When the 1996 (at least I think it was 1996) $10o was released I went to my bank and requested a couple of the current $100 dollars in the best shape they had and a couple of the new $100 bills. I immediately put them in the SDB I have at the bank. Those new, 1996, $100 bills haven't seen day light since I bought them. Are they worth only face value? As soon as the new $100 bills reach my bank I'm going to transfer some saving to cash and request the cash in new hundreds. Then look for defects, radars and other interesting serial numbers. AFter searching thru the bills I'll deposit the ones I don't want back into my savings. Anything else I should look for? Mike
I saw on yahoo news or whatevers on the front page an article that is titled something like "new $100 bills worth 15000 to collectors" check it out
While you can make some money on low serials, radars, repeaters, errors, and the like, don't expect anything close to 5 figures on anything you find. Best case scenario would be maybe 25-50% over FV, unless you happen to find a single digit serial number. Your 1996 $100s probably don't command a premium yet, I still see CU '96 $100s in circ from time to time. Remember -- the higher denomination notes circulate the least.

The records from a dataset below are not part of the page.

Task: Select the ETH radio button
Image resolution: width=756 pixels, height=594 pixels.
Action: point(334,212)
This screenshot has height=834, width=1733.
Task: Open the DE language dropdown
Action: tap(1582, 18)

harris, while you're correct that they would have some premium to them, it won't be anywhere near the 25%. I've sold XF star $100 notes and only got a 15% premium. Non-stars and non-fancy serials generally only go for a little over face.
I was just referring to the fancy serials/repeaters and the like bringing the 25-50% over FV. Non star, non fancy SN notes really shouldn't bring a premium at all, I would expect, at least not one that would outweigh potential seller fees.